Cualquiera de las poblaciones de nuestra República, desmesuradas, grandes, medianas o pequeñas padecen muchos problemas: existen demandas y necesidades que son comunes a los más de dos mil 590 municipios que existen en el país; hay otras propias y peculiares en algunas localidades y la mayoría de los municipios afrontan otros que no parecen pintar, pero ante quienes los sufren resultan verdaderamente grandes y difíciles.
Mucho se dice el municipio es el nivel de Gobierno fundamental de la sociedad, pues constituye el basamento de la pirámide geopolítica del Estado mexicano; al centro están los gobiernos de los estados y en la cúspide funciona el Gobierno Federal. Los municipios colaboran al gasto federal mediante los impuestos que los ciudadanos enteran en sus tesorerías y en la tesorería de la Federación, por diversos conceptos. Es decir: lo que se genera en las localidades grandes, medianas y pequeñas debería permear, por simple gravedad a fortalecer las cajas de las entidades federativas y de los gobiernos municipales. Tal era la idea de los constituyentes de 1917: así se crearían los fondos para costear los gastos fijos de los tres niveles del Gobierno y contribuir en los programas para el desarrollo económico federal, estatal y municipal.

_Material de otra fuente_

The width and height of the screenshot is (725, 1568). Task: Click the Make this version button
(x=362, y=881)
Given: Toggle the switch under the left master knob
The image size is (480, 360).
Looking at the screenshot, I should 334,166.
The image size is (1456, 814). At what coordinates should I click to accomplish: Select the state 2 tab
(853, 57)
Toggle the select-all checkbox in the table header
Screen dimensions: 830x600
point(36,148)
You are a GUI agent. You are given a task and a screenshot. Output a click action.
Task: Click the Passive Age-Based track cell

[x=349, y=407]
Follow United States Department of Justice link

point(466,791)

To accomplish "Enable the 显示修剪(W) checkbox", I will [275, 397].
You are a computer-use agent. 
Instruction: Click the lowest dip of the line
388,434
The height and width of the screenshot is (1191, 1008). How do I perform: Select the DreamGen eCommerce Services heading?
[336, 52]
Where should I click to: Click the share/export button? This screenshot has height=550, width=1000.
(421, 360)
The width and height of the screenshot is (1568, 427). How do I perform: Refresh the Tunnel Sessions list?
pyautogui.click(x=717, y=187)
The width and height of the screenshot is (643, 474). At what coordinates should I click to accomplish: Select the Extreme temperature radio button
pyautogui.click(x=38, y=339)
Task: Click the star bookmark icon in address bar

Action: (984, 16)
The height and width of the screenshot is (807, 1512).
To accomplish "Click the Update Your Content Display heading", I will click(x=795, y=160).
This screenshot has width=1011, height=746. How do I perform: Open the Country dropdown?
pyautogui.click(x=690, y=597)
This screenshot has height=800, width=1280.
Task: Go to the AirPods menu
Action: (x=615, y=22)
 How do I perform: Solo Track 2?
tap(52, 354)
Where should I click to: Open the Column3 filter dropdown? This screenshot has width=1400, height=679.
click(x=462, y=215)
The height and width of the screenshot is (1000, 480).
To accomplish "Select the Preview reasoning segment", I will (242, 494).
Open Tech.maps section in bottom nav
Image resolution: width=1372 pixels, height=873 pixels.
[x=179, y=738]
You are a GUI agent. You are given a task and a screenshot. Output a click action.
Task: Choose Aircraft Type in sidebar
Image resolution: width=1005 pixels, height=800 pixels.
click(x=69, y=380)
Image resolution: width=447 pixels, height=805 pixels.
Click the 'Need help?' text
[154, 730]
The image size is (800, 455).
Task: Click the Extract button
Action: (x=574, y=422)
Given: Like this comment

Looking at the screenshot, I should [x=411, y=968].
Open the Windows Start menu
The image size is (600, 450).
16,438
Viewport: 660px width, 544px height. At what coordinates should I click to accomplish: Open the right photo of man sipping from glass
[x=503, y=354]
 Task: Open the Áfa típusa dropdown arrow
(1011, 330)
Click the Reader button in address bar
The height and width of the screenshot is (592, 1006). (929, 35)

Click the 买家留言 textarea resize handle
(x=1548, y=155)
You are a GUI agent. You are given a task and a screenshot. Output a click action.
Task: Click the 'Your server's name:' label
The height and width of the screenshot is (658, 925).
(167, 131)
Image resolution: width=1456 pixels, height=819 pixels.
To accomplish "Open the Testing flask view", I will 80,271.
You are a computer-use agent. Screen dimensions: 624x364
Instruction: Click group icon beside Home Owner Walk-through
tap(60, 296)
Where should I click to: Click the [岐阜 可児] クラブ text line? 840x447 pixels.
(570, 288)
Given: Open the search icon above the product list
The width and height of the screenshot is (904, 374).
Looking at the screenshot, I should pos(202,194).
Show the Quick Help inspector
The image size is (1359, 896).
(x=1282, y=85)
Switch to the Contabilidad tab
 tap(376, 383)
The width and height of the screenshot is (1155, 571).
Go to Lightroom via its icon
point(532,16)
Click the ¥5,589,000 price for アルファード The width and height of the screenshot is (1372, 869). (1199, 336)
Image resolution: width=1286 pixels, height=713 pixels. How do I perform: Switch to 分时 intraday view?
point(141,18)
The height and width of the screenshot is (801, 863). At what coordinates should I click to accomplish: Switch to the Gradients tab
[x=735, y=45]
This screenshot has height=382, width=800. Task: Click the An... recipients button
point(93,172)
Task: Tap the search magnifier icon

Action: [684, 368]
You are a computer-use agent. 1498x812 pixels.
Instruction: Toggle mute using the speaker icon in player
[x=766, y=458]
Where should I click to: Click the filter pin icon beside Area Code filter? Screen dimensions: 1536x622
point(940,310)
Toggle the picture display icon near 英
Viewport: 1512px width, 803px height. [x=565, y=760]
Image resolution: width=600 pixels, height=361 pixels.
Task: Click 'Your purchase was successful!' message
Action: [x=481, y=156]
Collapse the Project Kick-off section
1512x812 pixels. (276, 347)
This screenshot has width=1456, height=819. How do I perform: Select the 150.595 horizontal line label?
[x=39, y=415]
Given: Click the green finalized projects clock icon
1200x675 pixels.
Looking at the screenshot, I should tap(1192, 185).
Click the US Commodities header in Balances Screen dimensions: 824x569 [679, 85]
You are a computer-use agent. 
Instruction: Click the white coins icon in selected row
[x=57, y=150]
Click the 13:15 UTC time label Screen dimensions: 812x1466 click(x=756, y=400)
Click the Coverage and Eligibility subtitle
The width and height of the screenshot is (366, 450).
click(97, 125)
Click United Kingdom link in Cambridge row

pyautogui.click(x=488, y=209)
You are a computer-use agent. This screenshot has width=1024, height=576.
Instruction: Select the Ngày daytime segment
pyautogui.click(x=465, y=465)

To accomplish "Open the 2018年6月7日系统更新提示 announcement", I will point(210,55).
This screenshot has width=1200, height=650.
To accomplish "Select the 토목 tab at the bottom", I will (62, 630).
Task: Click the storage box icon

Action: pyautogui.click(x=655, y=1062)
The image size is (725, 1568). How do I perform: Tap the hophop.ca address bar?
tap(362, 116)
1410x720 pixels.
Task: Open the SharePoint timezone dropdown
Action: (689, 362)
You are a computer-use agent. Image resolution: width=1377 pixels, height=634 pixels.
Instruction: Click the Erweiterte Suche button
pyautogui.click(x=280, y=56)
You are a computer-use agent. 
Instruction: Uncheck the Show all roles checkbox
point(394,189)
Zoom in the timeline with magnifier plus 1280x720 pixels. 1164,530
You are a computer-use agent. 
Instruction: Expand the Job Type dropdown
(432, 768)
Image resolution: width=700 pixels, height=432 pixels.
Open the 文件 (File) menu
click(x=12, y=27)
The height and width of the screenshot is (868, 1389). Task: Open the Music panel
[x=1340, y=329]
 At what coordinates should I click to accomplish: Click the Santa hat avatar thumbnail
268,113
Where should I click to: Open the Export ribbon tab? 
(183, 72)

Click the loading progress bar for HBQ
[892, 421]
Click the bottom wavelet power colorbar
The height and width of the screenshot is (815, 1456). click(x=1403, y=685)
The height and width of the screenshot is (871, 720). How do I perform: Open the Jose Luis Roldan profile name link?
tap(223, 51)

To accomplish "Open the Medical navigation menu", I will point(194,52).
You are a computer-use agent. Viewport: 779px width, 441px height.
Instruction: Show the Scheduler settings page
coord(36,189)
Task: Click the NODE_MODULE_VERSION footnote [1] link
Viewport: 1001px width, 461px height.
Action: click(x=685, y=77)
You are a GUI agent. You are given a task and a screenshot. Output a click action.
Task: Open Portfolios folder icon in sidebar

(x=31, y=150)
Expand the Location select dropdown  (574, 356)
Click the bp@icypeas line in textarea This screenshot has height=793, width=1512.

La realidad es que los gobiernos post-revolucionarios concentraron en sus manos las fuentes y los recursos. De 1918 a 1974 los estados y los municipios navegaron al garete en el mar de las inexistentes participaciones federales. Por muchos años conservé en un marco que costó doscientos pesos un cheque de la Tesorería de la Federación por $14.25 correspondiente a la participación anual del impuesto a la minería para Saltillo. Cada entidad federativa y cada Ayuntamiento se rascaban con sus propias uñas hasta que resultaban incapaces de cubrir los ingentes compromisos de la comuna y sólo quedaba el recurso del grito. Los gobiernos estatales ayudaban en lo posible, siempre que hubieran salvado sus propios e importantes compromisos económicos.
Cuando tuve el honor de ser alcalde de Saltillo pensé que el honor era horror, aunque no muy seguido: sólo dos veces al mes, al acercarse los días quince y último en que tenía que revisar con el tesorero municipal la existencia de dinero para pagar la nómina de los profesores al servicio del Ayuntamiento. Jamás completábamos el valor de la nómina. Tres buenos y comprensivos ciudadanos, amigos del Cabildo -y no tengo empacho en decir sus nombres- se arriesgaban a prestar las sumas requeridas por tres o cuatro días, mismas que retornábamos en cuanto era posible. Ellos fueron don Miguel Dainitín, don Manuel J. García y don Javier López del Bosque, quienes ya descansan en la paz del Señor.
Sucedía que entre el valor de la nómina educativa municipal y los ingresos fiscales del Ayuntamiento existía una dramática iniquidad que provocaba retrasos en el pago, conflictos con el sindicato gremial, paros constantes de labores, protestas de padres de familia y de organismos privados y una perseverante crítica en los medios de comunicación: cada año crecía la nómina educativa, pero los ingresos municipales no. El presupuesto de egresos municipal llegaba a seis millones de pesos anuales y la nómina valía un poco más de cinco millones en doce meses, con prestaciones, pagos de servicios sociales y vacaciones. Nuestro tesorero, mi amigo el profesor Arturo Berrueto, me decía angustiado: “Sólo tenemos un millón de pesos para el resto de los gastos municipales”. Eran 80 mil pesos mensuales...quizás lo que ahora pueda tener cada mes el alcalde de cualquier población importante de Coahuila como gastos de representación.
Barrer las calles, recoger la basura, asear los parques, regar los jardines, bachear las vías públicas, construir y mantener banquetas, reponer y pagar el alumbrado público, atender las demandas de obras ingentes en los barrios y colonias, pagar la gendarmería, el alumbrado público, los teléfonos de las oficinas, la gasolina para los vehículos oficiales, el bombeo y distribución de agua potable para la población, que entonces era responsabilidad del Ayuntamiento, y otros servicios indispensables demandaban dinero y más dinero.
No era culpa de nadie, eran los tiempos. Pocos años después, en 1974, el presidente Luis Echeverría acudió en auxilio de los municipios coahuilenses, únicos con los veracruzanos que en aquellos años pagaban la educación primaria. Se firmó un pacto fiscal por el cual se incrementaron los ingresos, tanto del Estado como de los municipios. Claro, el paño caliente funcionó porque la ciudad era chica. Hoy la situación es diametralmente distinta: el Gobierno asume el gasto total educativo y los alcaldes reciben dinero para todo, hasta para hacer puentes elevados..
¡Qué tiempos aquéllos...qué tiempos éstos!